THE EXERCISE :: Starting at the line that contains "exam [688, 619]" and ending at the line that contains "reported (511, 460)", with both of those lines included, present that stretch of the records below as a numbered list and leave out any blank lines.

**********

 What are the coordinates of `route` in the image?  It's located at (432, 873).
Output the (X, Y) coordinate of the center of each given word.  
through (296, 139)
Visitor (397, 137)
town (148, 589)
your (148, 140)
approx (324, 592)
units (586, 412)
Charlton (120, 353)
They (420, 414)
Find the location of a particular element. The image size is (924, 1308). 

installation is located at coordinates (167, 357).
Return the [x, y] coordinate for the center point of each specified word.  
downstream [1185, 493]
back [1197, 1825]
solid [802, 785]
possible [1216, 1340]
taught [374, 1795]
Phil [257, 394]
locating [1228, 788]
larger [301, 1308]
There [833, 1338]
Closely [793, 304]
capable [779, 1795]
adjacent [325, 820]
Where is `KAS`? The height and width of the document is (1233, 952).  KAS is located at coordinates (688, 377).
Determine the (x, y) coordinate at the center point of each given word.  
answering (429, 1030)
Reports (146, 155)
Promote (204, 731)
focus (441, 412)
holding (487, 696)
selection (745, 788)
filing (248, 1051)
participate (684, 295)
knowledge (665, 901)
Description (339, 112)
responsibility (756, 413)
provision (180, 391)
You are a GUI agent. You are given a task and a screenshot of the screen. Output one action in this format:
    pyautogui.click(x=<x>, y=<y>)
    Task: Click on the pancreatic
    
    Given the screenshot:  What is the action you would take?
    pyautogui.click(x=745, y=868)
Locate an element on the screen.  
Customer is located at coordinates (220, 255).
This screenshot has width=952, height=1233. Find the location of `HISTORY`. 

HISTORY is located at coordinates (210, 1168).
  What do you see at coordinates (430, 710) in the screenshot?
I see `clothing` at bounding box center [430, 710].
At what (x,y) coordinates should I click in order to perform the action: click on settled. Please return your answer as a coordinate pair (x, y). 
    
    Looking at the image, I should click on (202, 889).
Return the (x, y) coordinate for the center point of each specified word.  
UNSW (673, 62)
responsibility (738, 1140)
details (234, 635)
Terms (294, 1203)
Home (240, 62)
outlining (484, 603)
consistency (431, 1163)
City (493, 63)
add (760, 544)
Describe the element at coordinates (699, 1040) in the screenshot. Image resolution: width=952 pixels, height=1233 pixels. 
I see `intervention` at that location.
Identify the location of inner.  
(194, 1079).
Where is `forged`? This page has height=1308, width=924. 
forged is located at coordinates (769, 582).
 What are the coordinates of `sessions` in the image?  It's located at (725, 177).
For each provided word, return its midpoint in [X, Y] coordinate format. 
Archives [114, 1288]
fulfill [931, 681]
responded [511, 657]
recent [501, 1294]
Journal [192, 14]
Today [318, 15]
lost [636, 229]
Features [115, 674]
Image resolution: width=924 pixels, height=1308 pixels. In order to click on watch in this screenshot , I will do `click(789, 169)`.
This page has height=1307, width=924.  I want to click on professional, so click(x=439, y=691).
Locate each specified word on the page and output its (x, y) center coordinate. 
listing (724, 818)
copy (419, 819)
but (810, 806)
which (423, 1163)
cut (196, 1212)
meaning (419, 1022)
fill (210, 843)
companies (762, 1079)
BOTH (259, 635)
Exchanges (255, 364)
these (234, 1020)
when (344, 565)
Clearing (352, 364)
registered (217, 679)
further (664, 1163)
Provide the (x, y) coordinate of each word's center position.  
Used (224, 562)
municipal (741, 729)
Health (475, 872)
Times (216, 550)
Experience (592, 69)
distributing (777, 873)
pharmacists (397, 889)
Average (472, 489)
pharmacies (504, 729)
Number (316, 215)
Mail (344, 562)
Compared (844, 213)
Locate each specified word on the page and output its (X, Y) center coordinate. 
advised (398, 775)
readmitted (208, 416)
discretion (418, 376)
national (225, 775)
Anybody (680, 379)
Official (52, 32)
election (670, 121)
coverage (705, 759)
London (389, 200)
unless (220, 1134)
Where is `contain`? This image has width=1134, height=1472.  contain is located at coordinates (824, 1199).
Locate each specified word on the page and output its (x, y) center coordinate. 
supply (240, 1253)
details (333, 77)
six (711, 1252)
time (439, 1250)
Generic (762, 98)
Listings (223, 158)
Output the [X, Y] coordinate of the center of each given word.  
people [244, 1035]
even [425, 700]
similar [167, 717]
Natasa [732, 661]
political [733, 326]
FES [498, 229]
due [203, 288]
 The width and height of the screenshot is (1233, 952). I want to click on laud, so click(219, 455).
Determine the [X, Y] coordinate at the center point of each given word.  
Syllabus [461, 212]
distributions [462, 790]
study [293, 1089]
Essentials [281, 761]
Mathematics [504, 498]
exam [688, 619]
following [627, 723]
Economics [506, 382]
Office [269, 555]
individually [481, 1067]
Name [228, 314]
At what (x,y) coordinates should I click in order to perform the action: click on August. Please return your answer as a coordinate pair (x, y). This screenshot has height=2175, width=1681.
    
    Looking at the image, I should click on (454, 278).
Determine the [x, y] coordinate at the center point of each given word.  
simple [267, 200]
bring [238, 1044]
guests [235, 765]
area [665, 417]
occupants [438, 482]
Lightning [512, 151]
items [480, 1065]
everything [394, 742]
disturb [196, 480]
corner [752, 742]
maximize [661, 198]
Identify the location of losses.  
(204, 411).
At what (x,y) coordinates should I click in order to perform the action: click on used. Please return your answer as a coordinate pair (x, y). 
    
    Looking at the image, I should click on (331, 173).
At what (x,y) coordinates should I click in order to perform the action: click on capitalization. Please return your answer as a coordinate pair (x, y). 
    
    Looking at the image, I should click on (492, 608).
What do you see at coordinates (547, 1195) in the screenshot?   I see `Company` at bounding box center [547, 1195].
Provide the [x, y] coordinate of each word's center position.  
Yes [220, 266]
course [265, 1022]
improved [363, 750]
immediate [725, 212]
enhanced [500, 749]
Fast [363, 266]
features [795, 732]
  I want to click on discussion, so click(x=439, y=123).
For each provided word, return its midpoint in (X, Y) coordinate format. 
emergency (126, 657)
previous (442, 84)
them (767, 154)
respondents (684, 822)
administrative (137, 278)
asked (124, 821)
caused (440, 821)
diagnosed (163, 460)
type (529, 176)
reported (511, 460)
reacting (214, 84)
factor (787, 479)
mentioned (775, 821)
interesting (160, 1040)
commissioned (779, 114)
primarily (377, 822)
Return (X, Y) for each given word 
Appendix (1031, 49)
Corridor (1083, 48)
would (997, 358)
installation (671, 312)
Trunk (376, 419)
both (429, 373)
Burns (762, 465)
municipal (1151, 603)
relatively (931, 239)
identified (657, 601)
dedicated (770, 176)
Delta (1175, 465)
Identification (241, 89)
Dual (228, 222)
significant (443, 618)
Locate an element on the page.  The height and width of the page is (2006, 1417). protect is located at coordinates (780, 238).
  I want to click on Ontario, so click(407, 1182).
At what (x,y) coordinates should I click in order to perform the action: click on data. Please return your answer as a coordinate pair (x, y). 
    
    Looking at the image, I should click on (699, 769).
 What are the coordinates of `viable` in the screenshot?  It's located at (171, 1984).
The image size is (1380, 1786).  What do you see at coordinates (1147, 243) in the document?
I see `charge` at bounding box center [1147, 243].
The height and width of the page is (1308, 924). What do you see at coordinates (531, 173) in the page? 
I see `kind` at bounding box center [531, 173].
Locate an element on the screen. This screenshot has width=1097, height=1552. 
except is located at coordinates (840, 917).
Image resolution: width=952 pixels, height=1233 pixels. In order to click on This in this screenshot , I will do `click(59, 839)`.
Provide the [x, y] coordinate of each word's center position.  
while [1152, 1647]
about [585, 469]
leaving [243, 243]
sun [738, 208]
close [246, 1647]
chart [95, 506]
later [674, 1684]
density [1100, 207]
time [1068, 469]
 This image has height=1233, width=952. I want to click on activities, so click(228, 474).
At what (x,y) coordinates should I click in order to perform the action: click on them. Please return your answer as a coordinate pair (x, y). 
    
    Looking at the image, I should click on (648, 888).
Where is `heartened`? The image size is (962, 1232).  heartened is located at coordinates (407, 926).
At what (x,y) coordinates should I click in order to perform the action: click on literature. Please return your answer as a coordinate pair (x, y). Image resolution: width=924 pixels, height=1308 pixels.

**********

ANSWER TO THIS TASK ::
1. exam [688, 619]
2. following [627, 723]
3. Economics [506, 382]
4. Office [269, 555]
5. individually [481, 1067]
6. Name [228, 314]
7. At what (x,y) coordinates should I click in order to perform the action: click on August. Please return your answer as a coordinate pair (x, y). This screenshot has height=2175, width=1681.
8.     Looking at the image, I should click on (454, 278).
9. Determine the [x, y] coordinate at the center point of each given word.  
10. simple [267, 200]
11. bring [238, 1044]
12. guests [235, 765]
13. area [665, 417]
14. occupants [438, 482]
15. Lightning [512, 151]
16. items [480, 1065]
17. everything [394, 742]
18. disturb [196, 480]
19. corner [752, 742]
20. maximize [661, 198]
21. Identify the location of losses.  
22. (204, 411).
23. At what (x,y) coordinates should I click in order to perform the action: click on used. Please return your answer as a coordinate pair (x, y). 
24.     Looking at the image, I should click on (331, 173).
25. At what (x,y) coordinates should I click in order to perform the action: click on capitalization. Please return your answer as a coordinate pair (x, y). 
26.     Looking at the image, I should click on (492, 608).
27. What do you see at coordinates (547, 1195) in the screenshot?   I see `Company` at bounding box center [547, 1195].
28. Provide the [x, y] coordinate of each word's center position.  
29. Yes [220, 266]
30. course [265, 1022]
31. improved [363, 750]
32. immediate [725, 212]
33. enhanced [500, 749]
34. Fast [363, 266]
35. features [795, 732]
36.   I want to click on discussion, so click(x=439, y=123).
37. For each provided word, return its midpoint in (X, Y) coordinate format. 
38. emergency (126, 657)
39. previous (442, 84)
40. them (767, 154)
41. respondents (684, 822)
42. administrative (137, 278)
43. asked (124, 821)
44. caused (440, 821)
45. diagnosed (163, 460)
46. type (529, 176)
47. reported (511, 460)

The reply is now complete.